**DIRECTIONS**
Repeat everything in the listing from the line containing "Click the Oxalate(g/100g) cell" down to the end of the listing, keeping both ends. Leave the pictures out of your answer.

____

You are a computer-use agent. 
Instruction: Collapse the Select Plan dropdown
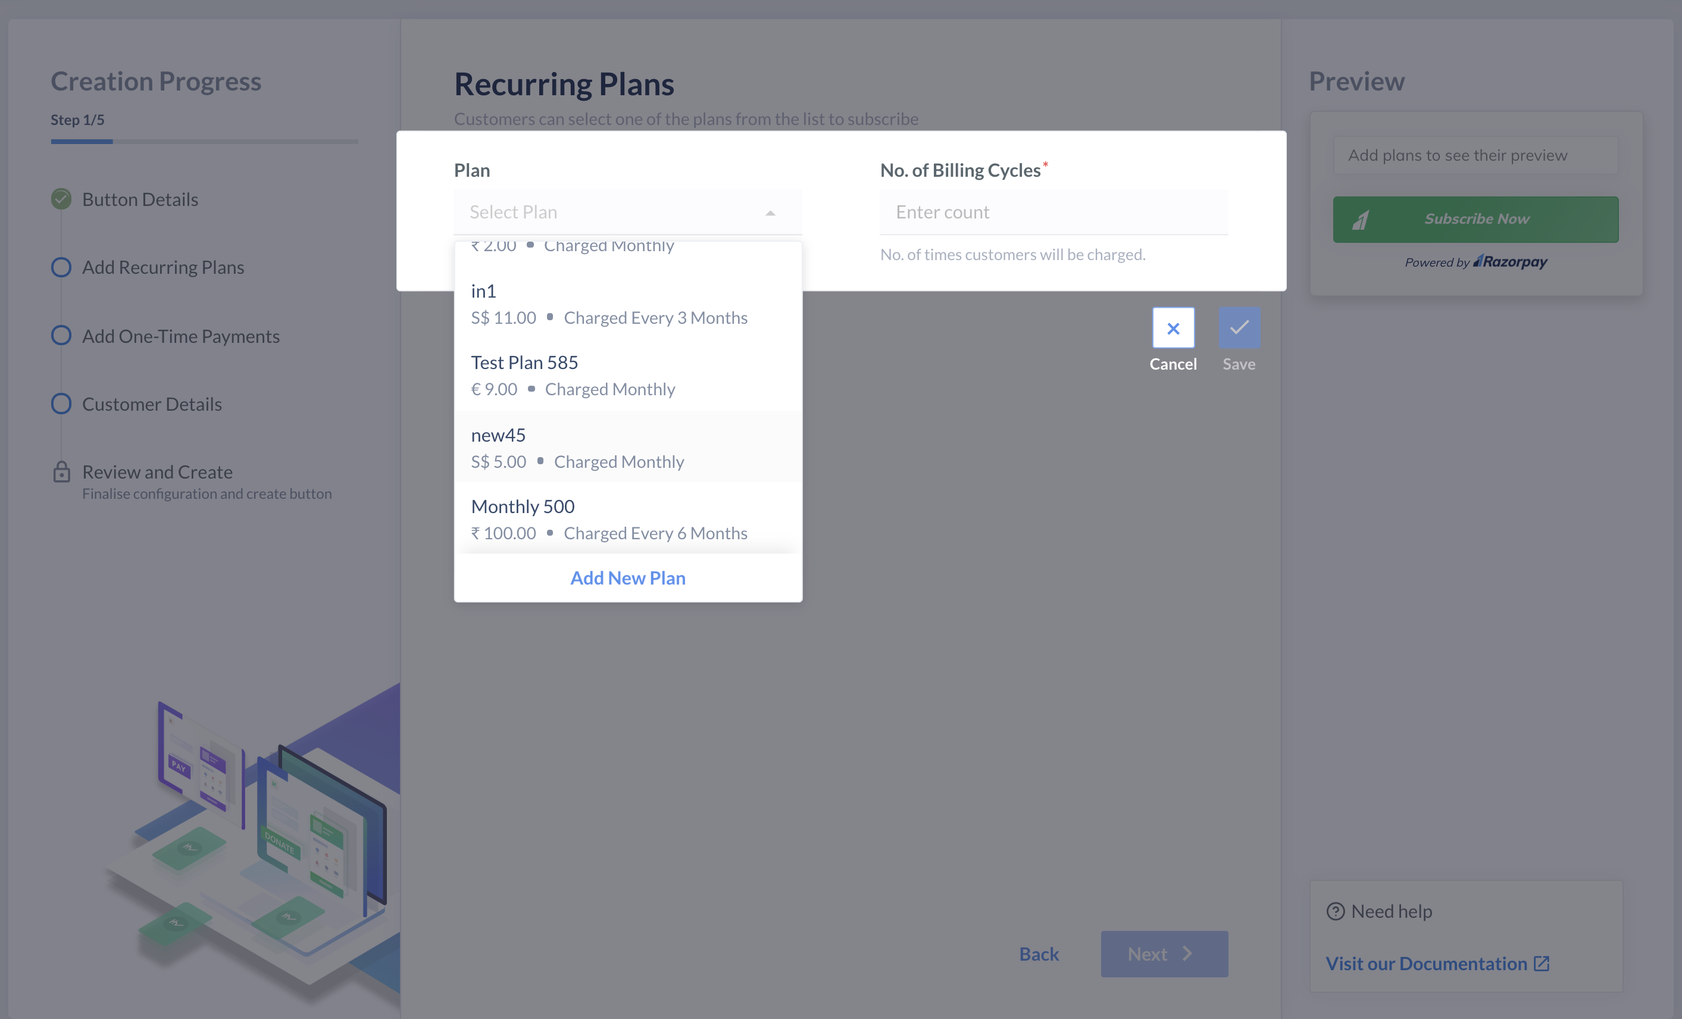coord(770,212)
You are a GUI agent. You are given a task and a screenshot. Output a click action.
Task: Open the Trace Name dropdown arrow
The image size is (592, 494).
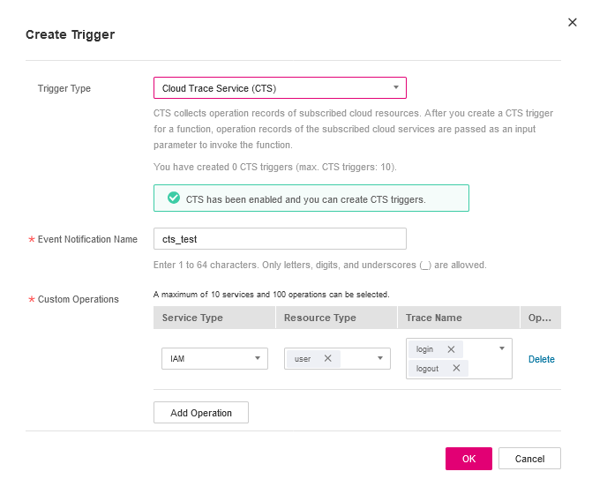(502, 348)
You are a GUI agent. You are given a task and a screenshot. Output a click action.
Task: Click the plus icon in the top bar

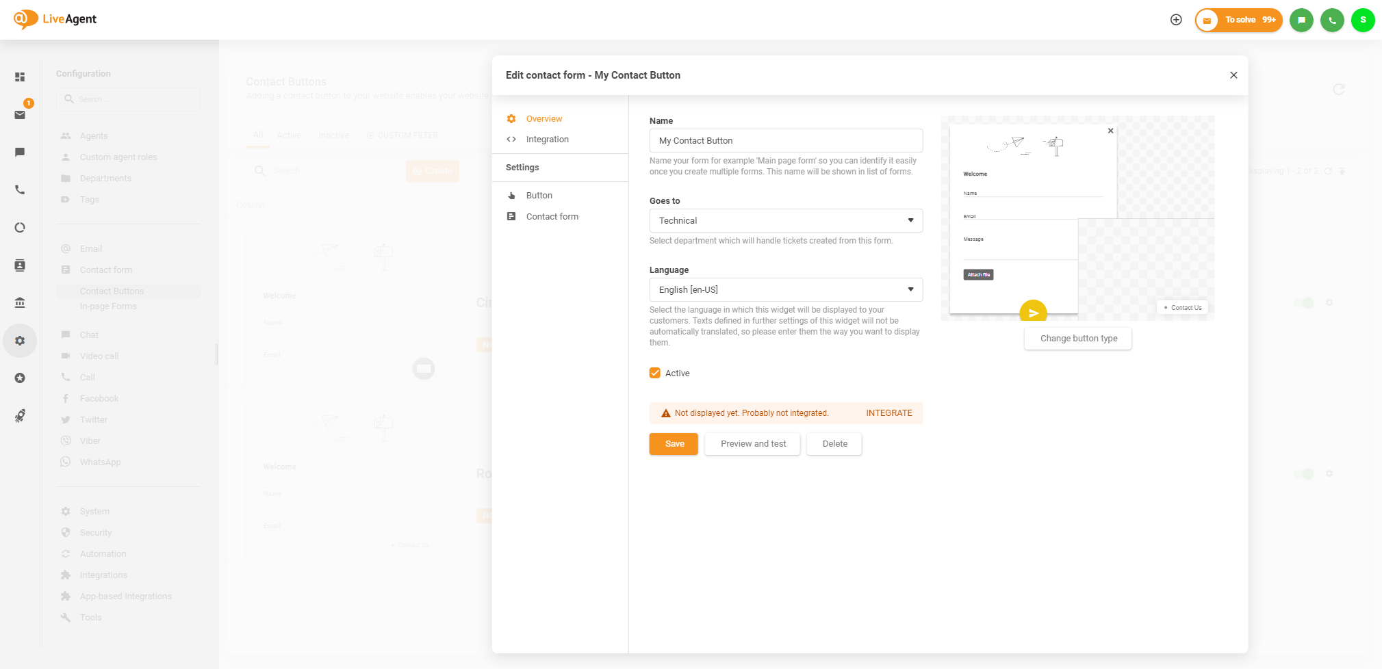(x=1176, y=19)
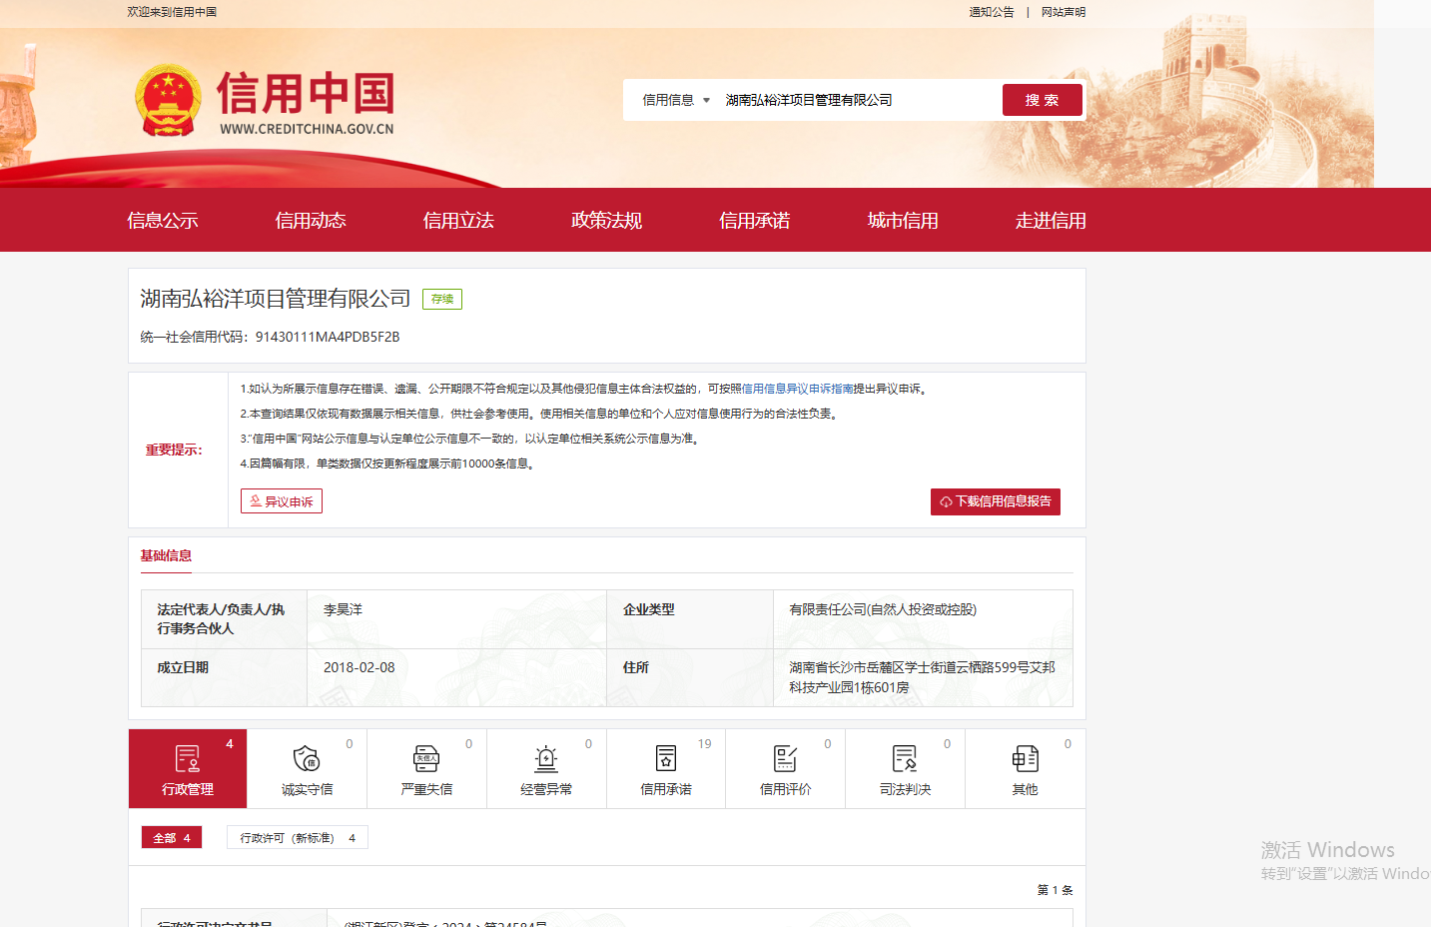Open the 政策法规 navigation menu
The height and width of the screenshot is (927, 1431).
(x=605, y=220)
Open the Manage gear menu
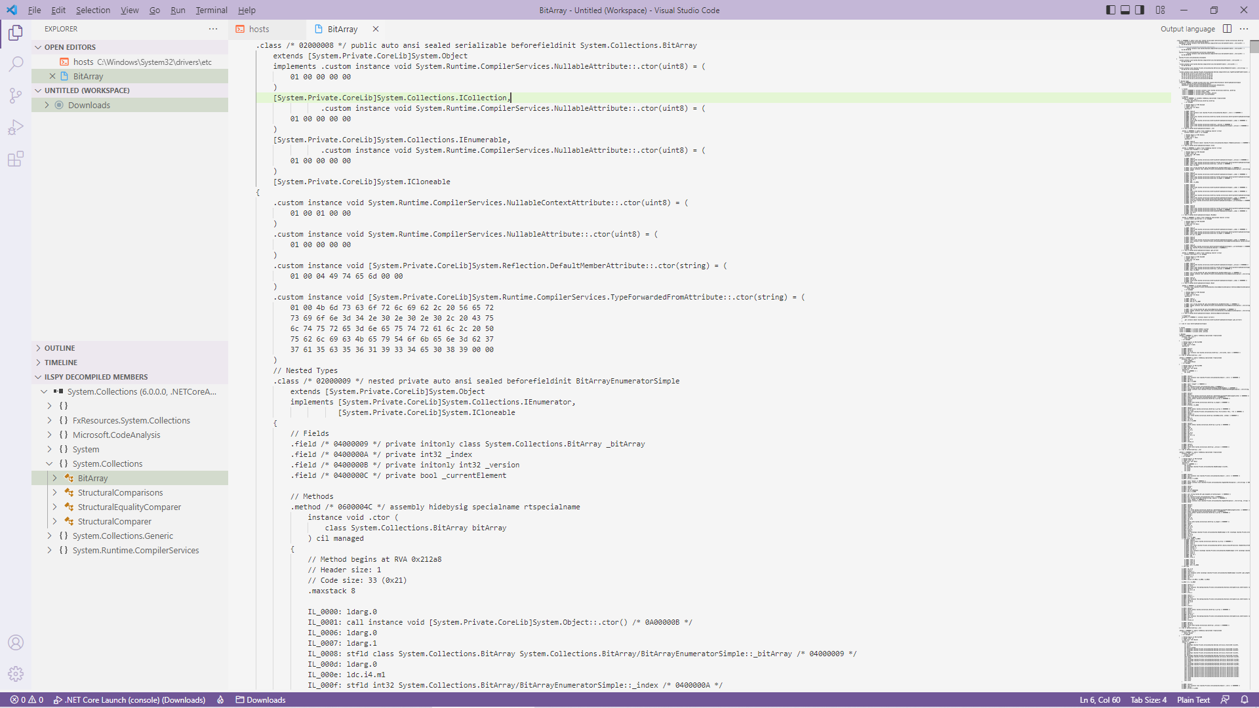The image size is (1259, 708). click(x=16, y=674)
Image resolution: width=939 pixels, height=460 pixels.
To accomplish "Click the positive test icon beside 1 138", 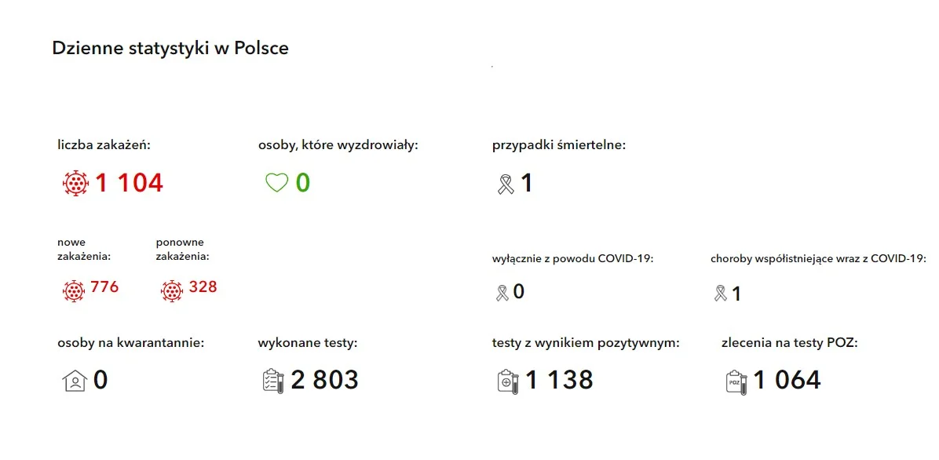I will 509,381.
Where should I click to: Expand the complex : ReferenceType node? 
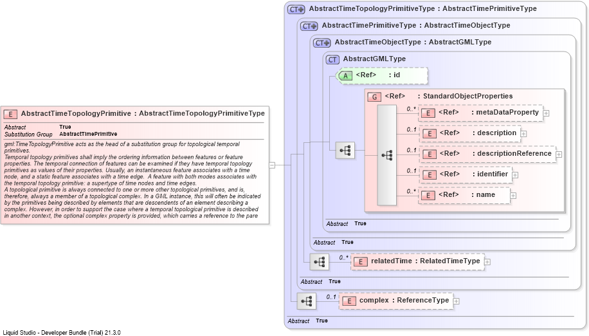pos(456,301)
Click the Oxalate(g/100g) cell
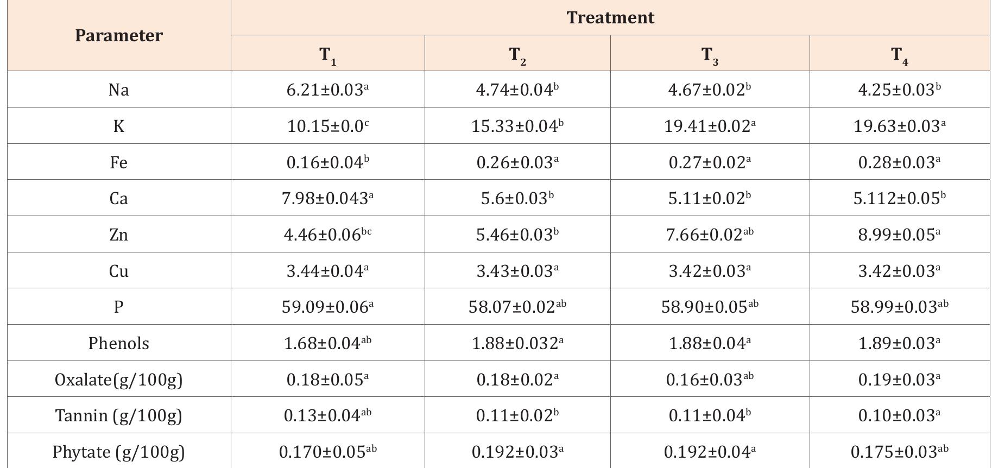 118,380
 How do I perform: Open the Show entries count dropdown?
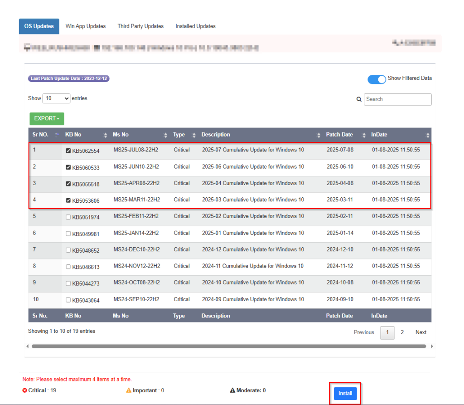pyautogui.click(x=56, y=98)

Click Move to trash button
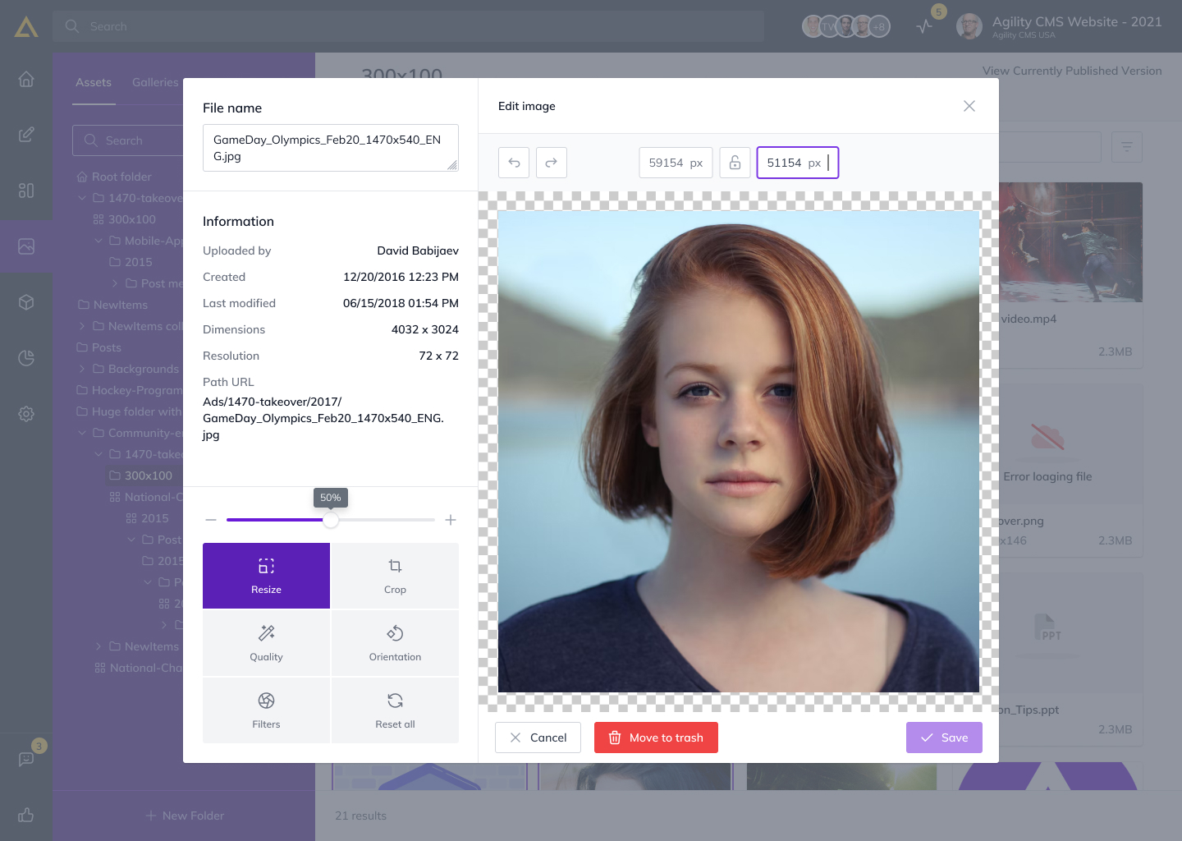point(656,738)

____

**WORKED SOLUTION**
Click the Oxalate(g/100g) cell
 118,380
 How do I perform: Open the Show entries count dropdown?
pyautogui.click(x=56, y=98)

Click Move to trash button
point(656,738)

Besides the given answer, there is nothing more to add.